From my behind the scenes seat, preparing and giving the intros, working with the presenters and equally if not more importantly fielding the questions from the attendees/participants I've found every one worth while.

The topics and discussions have led to more than one article and have enriched many others. Some of the subjects covered are still generating heat and interest many months later.

Here are three Webinars coming up over the next two weeks that promises to be in this league: in timely information, knowledge, and insight:

* Selling in Tough Times: Increasing Your Sales Productivity, Not Costs (April 22, 2pm ET). Presenter: Martin Schneider, Director of Product Marketing, SugarCRM

This event focuses on doing more with less, and on how new Web-based solutions written to commercial open source software can help firms do just that. The applications discussed identify leads, segment customer bases for targeted marketing, and use Web 2.0 technologies to leverage more data and build customer relationships.

* E-LOAN's $2M Annual Payback with Speech Analytics (April 23, 1pm ET). Presenter: Michael Miller, VP Customer Care, E-LOAN

This webinar, sponsored by Utopy, is an instructive case study of how E-LOAN, a subsidiary of Banco Popular NA, has seen a 41 percent improvement in sales conversion and a $2M increase in incremental revenue annually by applying speech analytics. E-LOAN used this tool to identify the contributing factors to successful sales conversions and determine the skills that differentiate the top from the bottom performers and to fine-tune the sales process and the training program. The financial services firm also used it to coach and measure the effectiveness of the training on agent performance and to recruit and evaluate new agents.

* 5 Ways To Stop The Flow Of Money Out Of Your Contact Center (April 28, 2pm ET). Presenters: Elizabeth Herrell, Forrester Analyst and Steve Pollock, TuVox Founder

This webinar will provide timely tips on helping contact centers cope with customers calling while both revenues and budgets are down, putting them in a squeeze. The event will explore ways to dramatically reduce service costs without compromising quality and how next-generation IVR has changed the way customers are engaged. It will also examine new market research and customer service techniques.

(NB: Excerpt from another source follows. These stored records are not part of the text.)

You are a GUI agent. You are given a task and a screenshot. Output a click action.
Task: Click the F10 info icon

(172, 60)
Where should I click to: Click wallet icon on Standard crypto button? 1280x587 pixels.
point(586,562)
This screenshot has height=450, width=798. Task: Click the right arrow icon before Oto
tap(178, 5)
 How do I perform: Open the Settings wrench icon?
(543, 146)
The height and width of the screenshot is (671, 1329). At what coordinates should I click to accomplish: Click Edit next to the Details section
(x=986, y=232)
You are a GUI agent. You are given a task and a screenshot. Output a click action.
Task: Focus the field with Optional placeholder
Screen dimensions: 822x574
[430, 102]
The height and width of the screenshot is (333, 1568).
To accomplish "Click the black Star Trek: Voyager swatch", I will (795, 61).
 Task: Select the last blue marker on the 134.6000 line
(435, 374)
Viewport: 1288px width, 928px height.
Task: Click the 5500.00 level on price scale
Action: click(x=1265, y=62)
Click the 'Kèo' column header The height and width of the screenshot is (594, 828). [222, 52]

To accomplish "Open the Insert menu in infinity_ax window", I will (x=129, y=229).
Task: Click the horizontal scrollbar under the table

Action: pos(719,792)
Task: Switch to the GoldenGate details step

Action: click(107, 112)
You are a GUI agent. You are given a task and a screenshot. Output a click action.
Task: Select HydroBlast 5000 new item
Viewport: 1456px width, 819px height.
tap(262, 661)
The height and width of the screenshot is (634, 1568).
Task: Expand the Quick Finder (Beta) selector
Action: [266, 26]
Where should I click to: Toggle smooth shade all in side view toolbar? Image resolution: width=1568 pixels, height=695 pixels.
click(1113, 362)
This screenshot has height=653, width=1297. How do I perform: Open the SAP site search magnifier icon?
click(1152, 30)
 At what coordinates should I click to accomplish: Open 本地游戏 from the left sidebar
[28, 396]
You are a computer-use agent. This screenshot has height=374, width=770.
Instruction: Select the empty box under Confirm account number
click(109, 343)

Check and clear your schedules and register today!

Whenever there is a downturn either within the economy and/or within an enterprise the first people to be let go, hours reduced, and/or wages/salaries hacked are almost invariably those who produce the goods and services that enable the firm, and the economy to be in business.

Only when enough of that blood--and usually too much of that for the organization's and the economy's own good-- has been allowed to gush out only then are the supervisors and managers led to the chopping block. These are the ones who don't generate directly the goods and services.

The first supervisors/management to go are usually the ones that know what they are doing. The others: the cube/office spaceholders who have risen to and roil around in the Peter Principle's 'level of incompetence' and who often stay to the end: making sure they suck every cc of blood from their host they can before they crawl off to infest another body.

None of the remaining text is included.